Em comunicado, o ministério do Ambiente, Ordenamento do Território e Energia (MAOTE) anunciou ter ordenado à Inspeção Geral do Ambiente que “proceda a uma inspeção no sentido de averiguar sobre o cumprimento das obrigações resultantes da Declaração de Impacte Ambiental” que autoriza a construção do aproveitamento hidroelétrico de Foz Tua com várias condicionantes.

Os resultados desta inspeção deverão ser apresentados ao Ministro do Ambiente no prazo máximo de 30 dias úteis, indica o comunicado.

A nota do gabinete do ministro Jorge Moreira da Silva explica ainda que a decisão foi tomada na sequência de queixas, nomeadamente da Plataforma Salvar o Tua e “considerando a dimensão do projeto, os impactes ambientais associados e a sensibilidade associada ao Património Mundial “Alto Douro Vinhateiro”.

A confirmação oficial desta ação surge menos de 15 dias depois de o mesmo ministério ter negado ter sido desencadeada qualquer inspeção à barragem do Tua, referindo apenas que estava a ser apreciada informação remetida pela Plataforma “Salvar o Tua” relativamente ao cumprimento da DIA).

Na informação divulgada esta segunda feira, o Ministério do Ambiente justifica que “o aproveitamento hidroelétrico de Foz Tua encontra-se em construção pelo que, como qualquer projeto sujeito a avaliação de impacte ambiental, deve respeitar não só toda a legislação e regulamentação geral aplicável, mas também todas as condições impostas ao licenciamento do projeto no referido procedimento de avaliação de impacte ambiental”.

“Recentemente, o Ministério do Ambiente, Ordenamento do Território e Energia recebeu queixas, designadamente da Plataforma Salvar o Tua, alegando que não estariam a ser cumpridas algumas das obrigações impostas pela DIA do aproveitamento”, indicou.

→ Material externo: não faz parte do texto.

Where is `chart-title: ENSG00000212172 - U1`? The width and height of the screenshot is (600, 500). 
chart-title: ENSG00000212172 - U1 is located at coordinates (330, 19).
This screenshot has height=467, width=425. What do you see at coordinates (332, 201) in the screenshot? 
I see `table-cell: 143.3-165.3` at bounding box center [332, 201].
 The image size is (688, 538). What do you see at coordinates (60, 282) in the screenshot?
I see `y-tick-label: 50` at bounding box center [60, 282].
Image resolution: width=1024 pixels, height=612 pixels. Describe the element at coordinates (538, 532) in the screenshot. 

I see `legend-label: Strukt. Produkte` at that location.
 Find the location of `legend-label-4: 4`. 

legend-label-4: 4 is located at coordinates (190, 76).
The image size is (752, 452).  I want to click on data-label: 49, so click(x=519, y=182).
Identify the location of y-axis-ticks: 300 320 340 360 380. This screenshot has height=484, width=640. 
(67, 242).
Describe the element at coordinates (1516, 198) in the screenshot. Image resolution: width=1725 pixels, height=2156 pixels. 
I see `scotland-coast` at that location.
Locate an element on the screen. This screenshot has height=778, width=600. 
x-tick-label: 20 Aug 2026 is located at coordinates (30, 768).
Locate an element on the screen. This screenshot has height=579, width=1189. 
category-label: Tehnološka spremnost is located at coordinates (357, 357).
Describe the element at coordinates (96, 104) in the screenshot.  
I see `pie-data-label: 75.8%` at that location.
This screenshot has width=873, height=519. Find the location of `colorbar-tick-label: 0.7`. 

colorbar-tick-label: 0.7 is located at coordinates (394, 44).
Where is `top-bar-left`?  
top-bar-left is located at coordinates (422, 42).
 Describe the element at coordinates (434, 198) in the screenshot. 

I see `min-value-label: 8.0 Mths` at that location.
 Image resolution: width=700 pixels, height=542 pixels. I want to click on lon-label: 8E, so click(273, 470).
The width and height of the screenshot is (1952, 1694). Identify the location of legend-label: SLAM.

A plataforma Salvar o Tua, que junta associações ambientais e quintas de produção vinícola na luta contra o empreendimento hidroelétrico, que está a ser construído entre os concelhos de Alijó e Carrazeda de Ansiães, adiantou a 15 de julho que “infrações graves” cometidas na barragem do Tua levaram à abertura de um processo pela Inspeção Geral da Agricultura, Mar, Ambiente e Ordenamento do Território (IGAMAOT).

Nessa ocasião, fonte do ministério contactada pela Lusa negou a anunciada inspeção às obras.

Por sua vez, a Plataforma referiu, em comunicado, que recentemente “foram enviados dois relatórios detalhados à UNESCO e ao Estado Português, onde são denunciadas infrações graves cometidas pela EDP”.

Entre os vários “incumprimentos evidenciados”, a organização destacou a linha de muito alta tensão, que ligará o empreendimento à rede elétrica nacional e cujo processo de Estudo de Impacto Ambiental (EIA) está a decorrer.

A barragem, concessionada à EDP, começou a ser construída há quase três anos, ficando a conclusão da obra adiada para setembro de 2016 por causa do abrandamento imposto pela UNESCO.

O Comité do Património Mundial aprovou no ano passado uma deliberação que compatibiliza o Douro Património Mundial com a barragem, exigindo, no entanto, medidas de salvaguarda do bem classificado.

Entretanto, foram requeridas duas providências cautelares para evitar a construção da barragem, que tiveram como fundamentos o dano ambiental e a utilidade pública. Ambas foram indeferidas na 1.ª instância, estando agora em fase de recurso.